Don't fancy an AMD Hex?

I don't see a huge point in going 930 if you already have a 750 tbh. I mean sure they're faster, but not something you could ever notice unless you put it to paper (benchmarks). But the over all feel won't be much different. Saying that though it wouldn't be dramatically different with a hex core either, but at least you have the 6 cores that will carry you farther into the future.

If you already have a 5870 I would deffo keep the I5 and go Crossfire FTW.
 
So crossfire beats the hydra+lucid with an nvidia card?

Its a tough one dude, really depends on the CPU you want tbh. To match an AMD hex youll need a 930 or an 1156 870.

I think Id go with the Gene as it could be more for less in the long run.
 
Well the problem with this Lucid thing is that it's pretty new. I don't have million of specific details on it.. Is it driver based as well as the chip?

Infact it took me about ten seconds to find this -

SweClockers.com, when testing the MSI Big Bang Fusion which features Hydra 200, gave it very poor ratings citing the following: Poor drivers, poor game support, small if any performance gain over a single video card, graphical artifacts, unstable gameplay and a high price tag.

Which all points to it being driver based, which means you could well have serious problems that you need to rely on MSI for. If MSI were only making Lucid and putting all their money and effort into it? fine, but you literally need to wait on them and Lucid should you have problems.
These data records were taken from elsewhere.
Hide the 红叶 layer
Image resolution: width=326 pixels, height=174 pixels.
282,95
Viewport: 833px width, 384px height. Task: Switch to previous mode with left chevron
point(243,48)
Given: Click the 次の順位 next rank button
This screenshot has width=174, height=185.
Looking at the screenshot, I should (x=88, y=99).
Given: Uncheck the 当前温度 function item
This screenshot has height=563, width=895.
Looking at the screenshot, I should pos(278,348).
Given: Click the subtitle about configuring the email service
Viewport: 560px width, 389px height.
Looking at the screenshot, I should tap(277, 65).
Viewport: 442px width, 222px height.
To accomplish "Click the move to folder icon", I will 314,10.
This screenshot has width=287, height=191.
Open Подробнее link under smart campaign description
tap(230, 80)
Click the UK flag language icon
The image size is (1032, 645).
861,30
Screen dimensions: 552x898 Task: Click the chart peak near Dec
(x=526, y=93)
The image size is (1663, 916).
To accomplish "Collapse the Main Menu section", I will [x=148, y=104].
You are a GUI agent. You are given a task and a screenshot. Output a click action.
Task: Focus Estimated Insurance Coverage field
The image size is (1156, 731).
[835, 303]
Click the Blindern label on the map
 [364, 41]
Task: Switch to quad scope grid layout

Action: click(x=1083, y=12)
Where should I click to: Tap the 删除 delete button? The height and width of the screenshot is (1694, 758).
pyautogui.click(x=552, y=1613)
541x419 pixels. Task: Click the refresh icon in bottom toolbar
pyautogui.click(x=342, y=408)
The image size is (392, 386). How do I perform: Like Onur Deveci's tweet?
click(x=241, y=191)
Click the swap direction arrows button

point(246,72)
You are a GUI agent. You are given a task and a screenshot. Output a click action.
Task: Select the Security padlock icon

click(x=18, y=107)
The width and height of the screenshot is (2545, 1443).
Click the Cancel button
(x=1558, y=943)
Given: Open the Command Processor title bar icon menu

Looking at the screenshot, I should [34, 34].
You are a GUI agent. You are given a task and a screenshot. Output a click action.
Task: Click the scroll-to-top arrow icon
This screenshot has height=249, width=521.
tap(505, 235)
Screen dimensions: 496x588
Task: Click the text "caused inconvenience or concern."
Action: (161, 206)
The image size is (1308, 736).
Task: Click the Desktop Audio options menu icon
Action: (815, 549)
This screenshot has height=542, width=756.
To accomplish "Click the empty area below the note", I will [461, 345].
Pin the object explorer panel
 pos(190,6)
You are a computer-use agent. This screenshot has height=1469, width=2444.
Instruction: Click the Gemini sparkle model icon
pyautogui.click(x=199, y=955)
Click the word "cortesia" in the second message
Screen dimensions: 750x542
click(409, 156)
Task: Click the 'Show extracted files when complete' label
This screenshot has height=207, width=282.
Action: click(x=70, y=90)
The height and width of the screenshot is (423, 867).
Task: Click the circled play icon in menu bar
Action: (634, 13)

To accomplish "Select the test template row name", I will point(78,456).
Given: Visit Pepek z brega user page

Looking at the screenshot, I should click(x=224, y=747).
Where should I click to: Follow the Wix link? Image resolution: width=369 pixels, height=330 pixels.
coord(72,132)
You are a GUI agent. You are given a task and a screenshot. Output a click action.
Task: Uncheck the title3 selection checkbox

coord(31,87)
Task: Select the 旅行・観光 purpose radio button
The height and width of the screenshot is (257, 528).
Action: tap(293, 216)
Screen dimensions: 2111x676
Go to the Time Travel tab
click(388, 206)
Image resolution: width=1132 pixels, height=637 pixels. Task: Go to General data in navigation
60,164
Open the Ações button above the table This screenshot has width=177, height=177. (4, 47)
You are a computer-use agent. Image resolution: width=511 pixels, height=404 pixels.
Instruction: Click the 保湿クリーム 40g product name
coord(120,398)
It's been explained before but Crossfire scales in any game. Sometimes it needs a profile but that seldom needs doing. The only time I have ever had an issue was with Dirt 2 and a week later ATI released a fix (by way of the Crossfire profiles). Now SLI is purely driver dependant, and Nvidia have only just started to get that right. And if you take Nvidia and compare them with some one like Lucid? well it doesn't exactly fill me with hope.

The Hydra 100 has been around for two years now and has failed to make it into the mainstream. I mean, take a look on this forum and see how many people are using it or have been discussing it?

I suppose dude that it comes down to you. If you really want something different (and cool !) then go for it, but with it being driver based it would scare me off tbh. I mean take a look at the recent thread regarding Crossfire Ares. It just isn't happening.

See also - Quadfire, Triple and quad SLI, etc etc. They all sound nice, look better but seldom give out the performance to pounds.
 
Ok so for now the Fuzion is a no-no. Are there any really good M-ATX motherboard for the 1156 platform that offer 2 16x PCI-E lanes? Just thinking that another graphics card would be better than another CPU. Especially in the long run.
 
Well I wouldn't say it's a complete no no mate, but just do your research. Obviously don't base your opinions on what I say as I could well be wrong, but yeah, just do plenty of research before handing over your hard earned beans !

I mean if you like to fold then it's a no brainer really. For that it would be brilliant.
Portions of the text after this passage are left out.